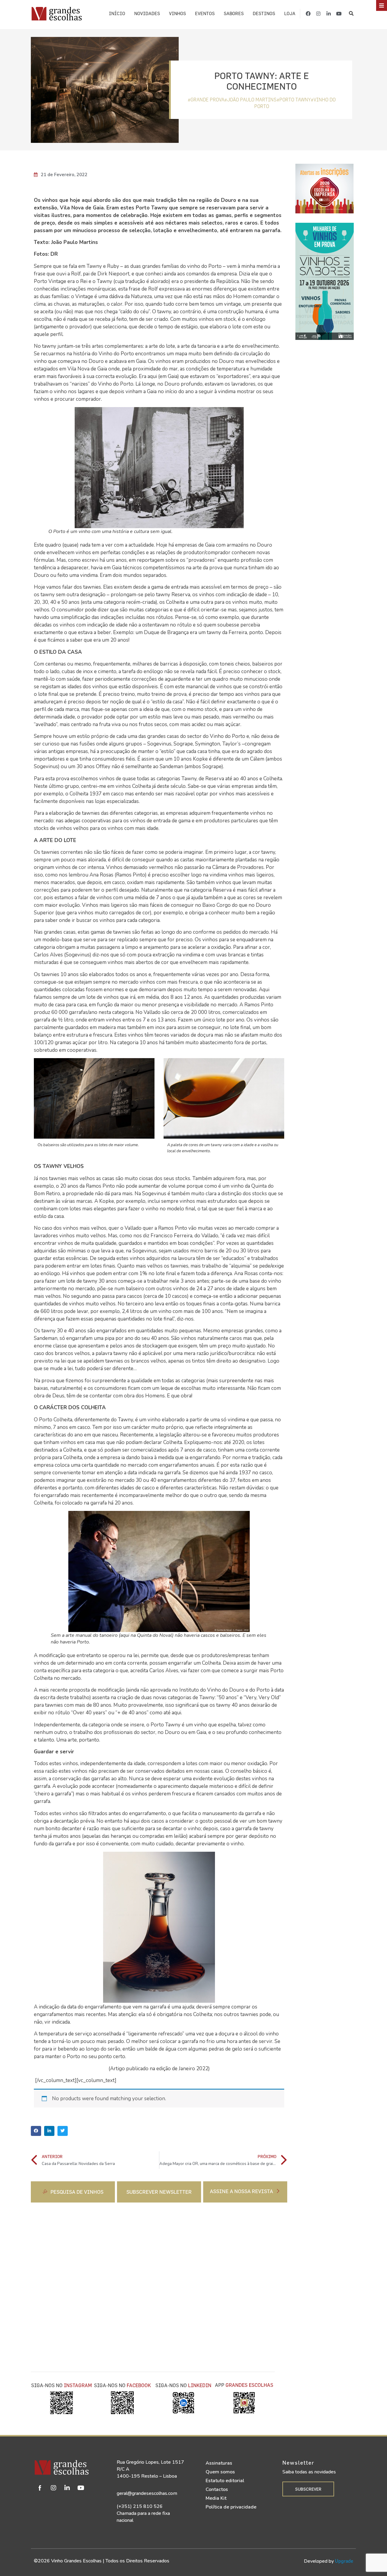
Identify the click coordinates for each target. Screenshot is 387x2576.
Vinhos (177, 13)
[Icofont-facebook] (40, 2488)
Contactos (217, 2489)
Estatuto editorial (225, 2480)
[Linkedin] (67, 2488)
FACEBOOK (139, 2385)
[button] (351, 13)
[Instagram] (318, 13)
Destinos (264, 13)
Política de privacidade (231, 2507)
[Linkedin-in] (328, 13)
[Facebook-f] (308, 13)
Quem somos (220, 2472)
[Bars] (381, 5)
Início (117, 13)
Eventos (205, 13)
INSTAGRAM (78, 2385)
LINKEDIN (199, 2385)
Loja (289, 13)
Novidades (147, 13)
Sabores (234, 13)
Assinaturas (219, 2463)
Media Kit (216, 2498)
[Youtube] (339, 13)
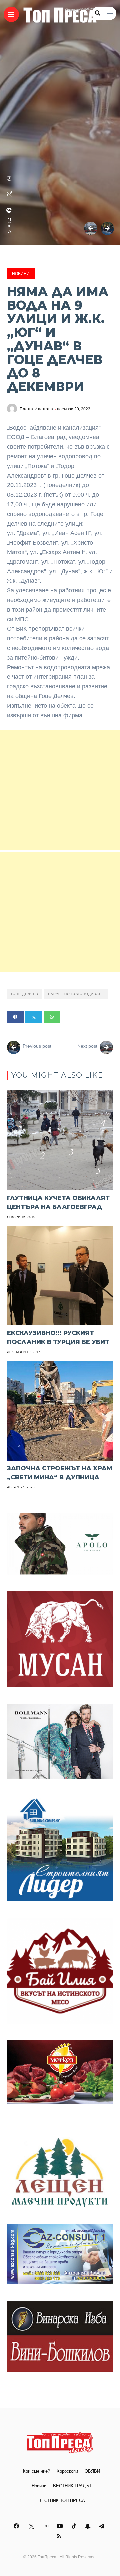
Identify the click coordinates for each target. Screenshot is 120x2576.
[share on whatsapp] (9, 178)
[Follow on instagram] (47, 2526)
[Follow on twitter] (32, 2526)
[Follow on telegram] (102, 2526)
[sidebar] (110, 13)
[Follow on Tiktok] (75, 2526)
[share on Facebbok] (9, 210)
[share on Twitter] (9, 194)
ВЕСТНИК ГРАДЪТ (72, 2485)
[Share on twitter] (33, 1017)
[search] (97, 13)
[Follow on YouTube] (61, 2526)
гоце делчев (24, 994)
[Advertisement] (60, 790)
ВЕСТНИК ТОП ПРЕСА (61, 2500)
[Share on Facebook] (15, 1017)
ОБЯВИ (92, 2471)
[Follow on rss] (60, 2536)
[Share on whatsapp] (52, 1017)
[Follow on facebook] (17, 2526)
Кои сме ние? (36, 2471)
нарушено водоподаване (76, 994)
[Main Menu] (11, 14)
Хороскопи (67, 2471)
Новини (21, 273)
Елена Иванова (36, 409)
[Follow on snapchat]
☆ ☆ ☆
Leaving out all pictures, repeat word for word the lines from the one containing "Política de privacidade (231, 2507)" through the final line of the material above.

== ANSWER TO THIS TASK ==
Política de privacidade (231, 2507)
[Linkedin-in] (328, 13)
[Facebook-f] (308, 13)
Quem somos (220, 2472)
[Bars] (381, 5)
Início (117, 13)
Eventos (205, 13)
INSTAGRAM (78, 2385)
LINKEDIN (199, 2385)
Loja (289, 13)
Novidades (147, 13)
Sabores (234, 13)
Assinaturas (219, 2463)
Media Kit (216, 2498)
[Youtube] (339, 13)
Identify the click coordinates for each target. Screenshot is 120x2576.
[share on whatsapp] (9, 178)
[Follow on instagram] (47, 2526)
[Follow on twitter] (32, 2526)
[Follow on telegram] (102, 2526)
[sidebar] (110, 13)
[Follow on Tiktok] (75, 2526)
[share on Facebbok] (9, 210)
[share on Twitter] (9, 194)
ВЕСТНИК ГРАДЪТ (72, 2485)
[Share on twitter] (33, 1017)
[search] (97, 13)
[Follow on YouTube] (61, 2526)
гоце делчев (24, 994)
[Advertisement] (60, 790)
ВЕСТНИК ТОП ПРЕСА (61, 2500)
[Share on Facebook] (15, 1017)
ОБЯВИ (92, 2471)
[Follow on rss] (60, 2536)
[Share on whatsapp] (52, 1017)
[Follow on facebook] (17, 2526)
Кои сме ние? (36, 2471)
нарушено водоподаване (76, 994)
[Main Menu] (11, 14)
Хороскопи (67, 2471)
Новини (21, 273)
Елена Иванова (36, 409)
[Follow on snapchat]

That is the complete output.